- Exercise objective -
Among the records, which lines hold the word "Task"? Pick them out.

- Given information -

____

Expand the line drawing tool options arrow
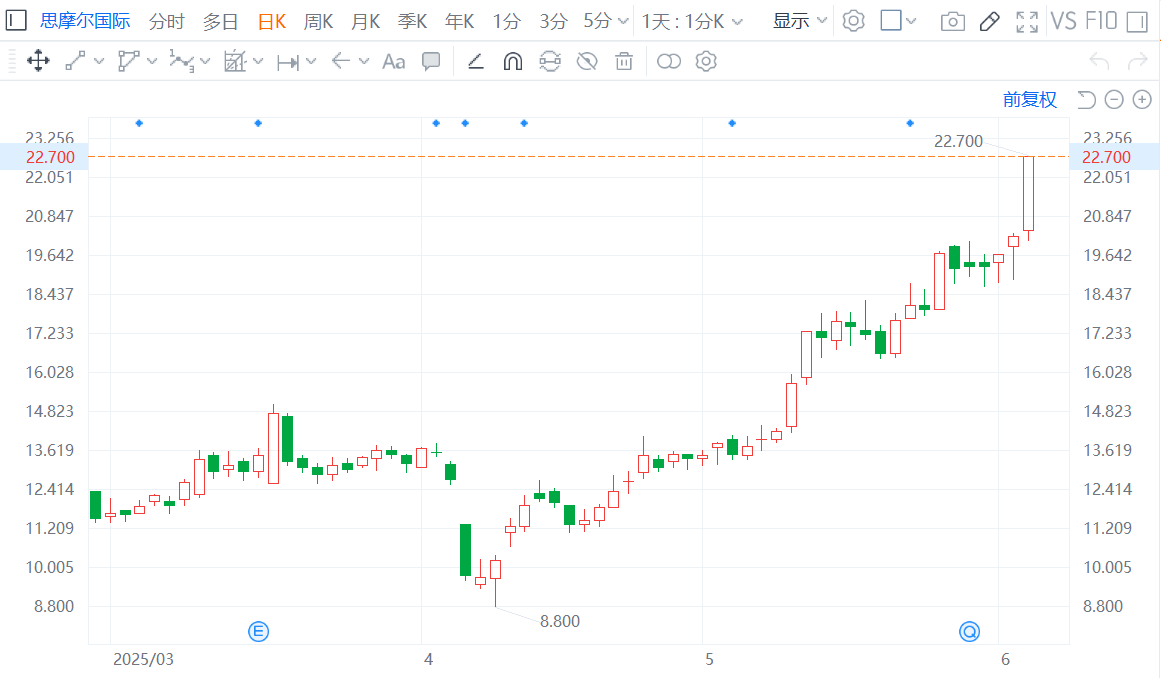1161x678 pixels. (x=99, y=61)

____

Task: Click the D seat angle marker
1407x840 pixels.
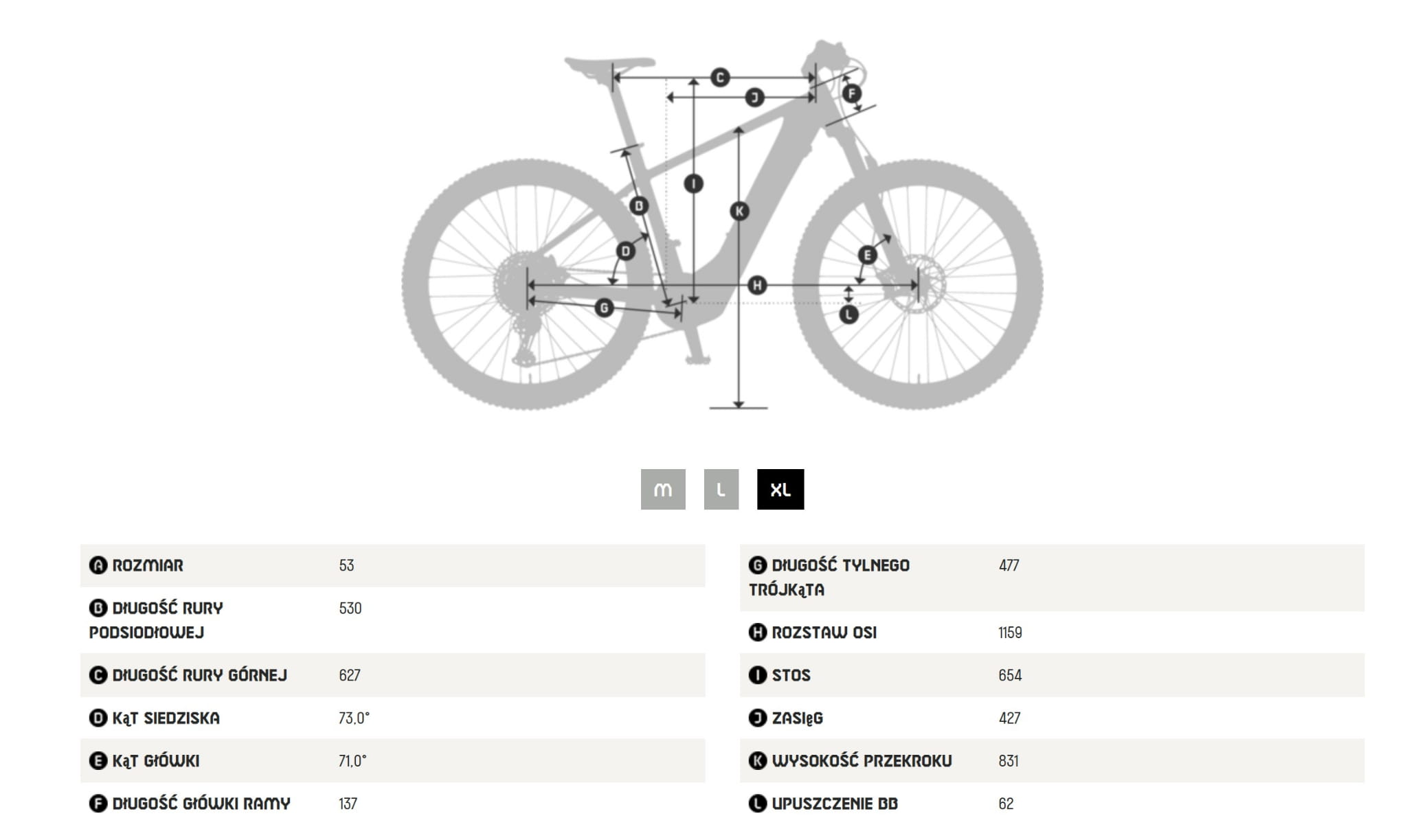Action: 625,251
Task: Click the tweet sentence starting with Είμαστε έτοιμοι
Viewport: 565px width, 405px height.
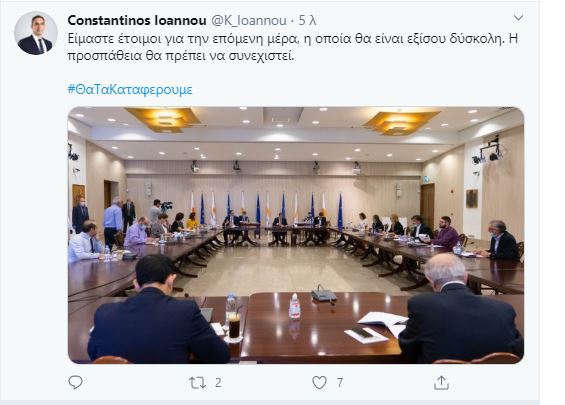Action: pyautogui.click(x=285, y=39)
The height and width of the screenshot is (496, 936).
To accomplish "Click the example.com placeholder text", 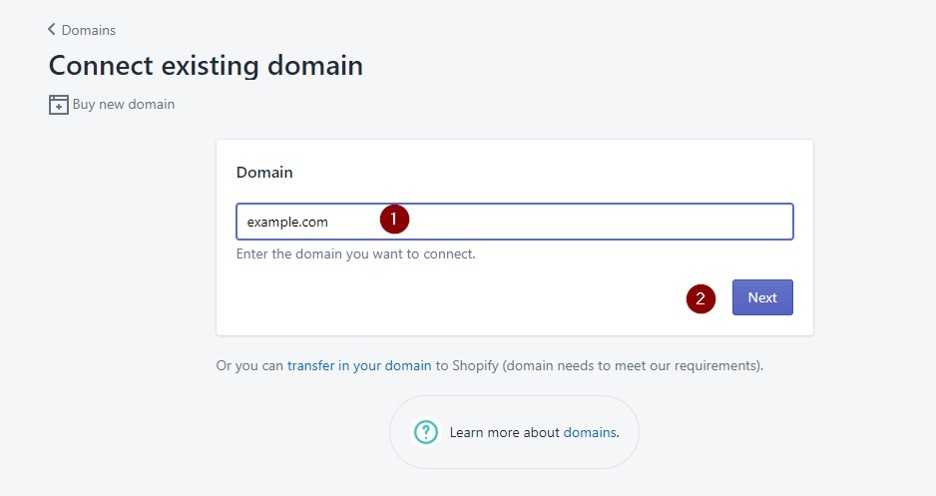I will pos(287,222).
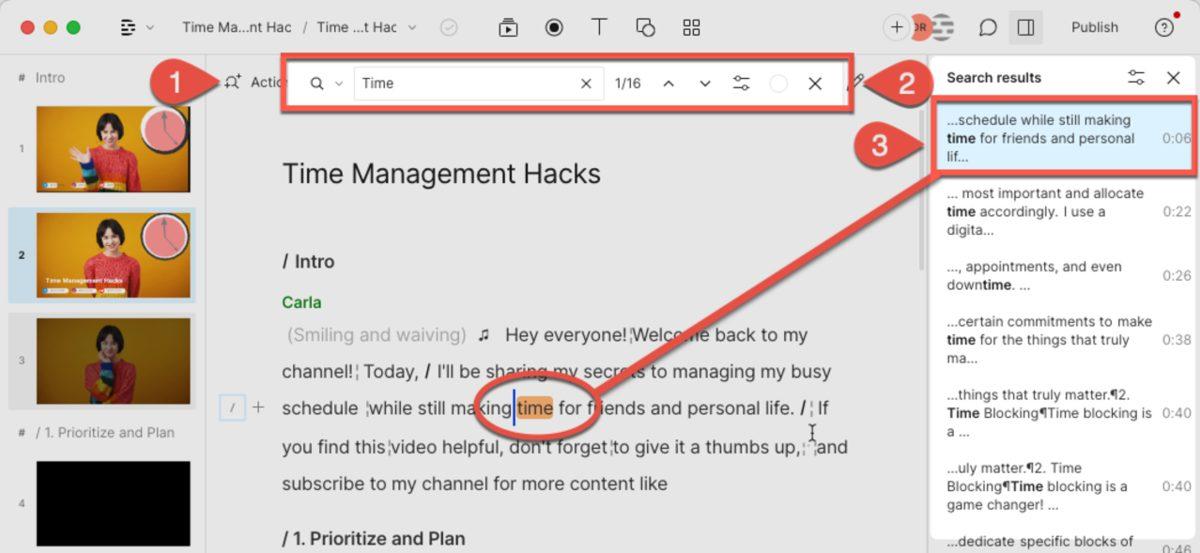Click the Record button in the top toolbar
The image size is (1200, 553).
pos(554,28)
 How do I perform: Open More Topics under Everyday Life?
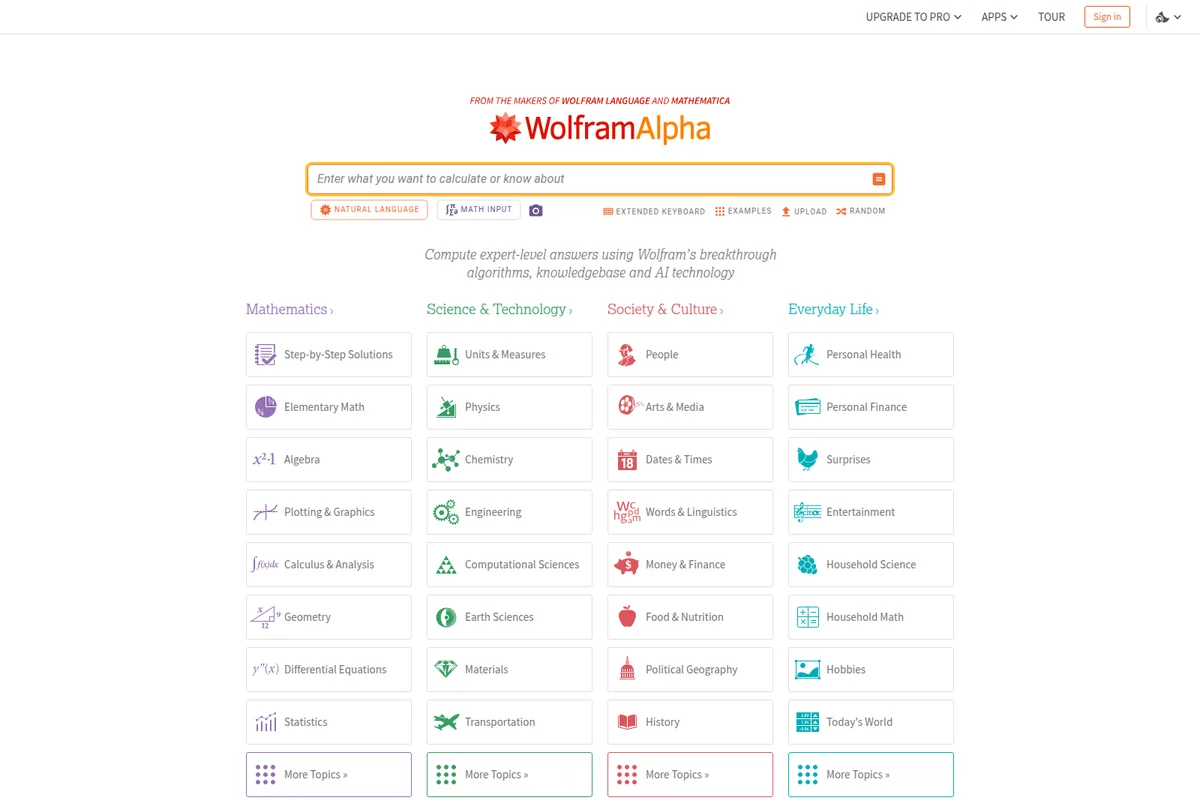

____

- Response to this exercise -
Task: Click the D seat angle marker
Task: Click the tweet sentence starting with Είμαστε έτοιμοι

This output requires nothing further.